INSTRUCTIONS –
A. In the passage about hBN's direction-dependent interaction with light, what optical technique do the authors use to measure how hBN reflects polarized light?
B. Extend the passage about hBN's direction-dependent interaction with light, picking up right after its final sentence.

A special crystal that treats light differently in different directions

hBN is a layered material: its atoms are strongly bonded within flat sheets but only weakly connected between sheets. This built‑in directional difference means hBN interacts with light very differently along and across the layers. The authors use an advanced optical technique, imaging spectroscopic ellipsometry, to measure how hBN reflects polarized light over many wavelengths and angles. From these measurements they reconstruct how the material’s refractive index behaves in‑plane (within the sheets) and out‑of‑plane (between sheets) down to 190 nanometers, well into the DUV. They find a striking contrast: within the sheets, hBN shows an intense, sharp absorption feature around 6.1 electron volts, while across the sheets the response is much weaker.

COLLECTED DATA –
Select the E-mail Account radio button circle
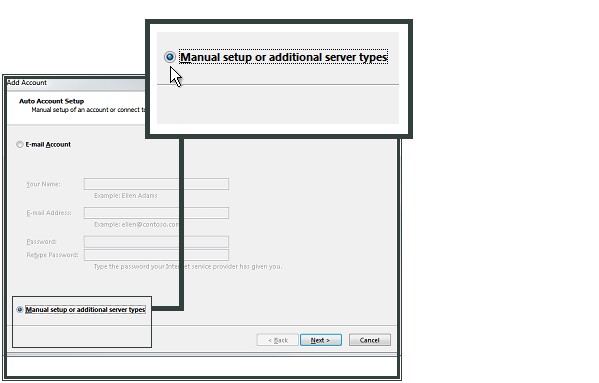 [x=19, y=144]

EXPECTED RESPONSES –
A. Imaging spectroscopic ellipsometry.

B.
Tightly bound electron–light hybrids in the deep ultraviolet

The strong in‑plane response arises from “excitons,” bound pairs of electrons and holes created when light is absorbed. In hBN these excitons are unusually tightly bound and concentrated, giving the material an exceptionally large ability to soak up DUV light in very thin layers—much stronger than in other well‑known excitonic semiconductors and even compared with wide‑bandgap materials like aluminum nitride. Because these excitons live almost entirely within the sheets, they create a large mismatch between absorption and refraction along different directions. This combination of strong, direction‑dependent excitons and the layered crystal structure sets the stage for unusual ways of guiding and confining light.

When a natural crystal mimics an advanced metamaterial

Under certain DUV energies, the team finds that hBN enters a “type‑II hyperbolic” regime: its effective optical response looks metallic within the sheets but remains insulating across them. In simple terms, light traveling parallel to the layers feels a very different medium than light trying to cross them. This produces open, hyperbola‑shaped paths in the space of allowed light waves, which favor very large, highly confined wave patterns. Experiments on hBN flakes tens of nanometers thick reveal a broad, highly reflective plateau in this energy range, while calculations show that ordinary light cannot simply pass through—only evanescent, high‑momentum waves can exist. The authors also identify an energy where the in‑plane response nearly vanishes, an “epsilon‑near‑zero” point that can further enhance nonlinear and quantum optical effects.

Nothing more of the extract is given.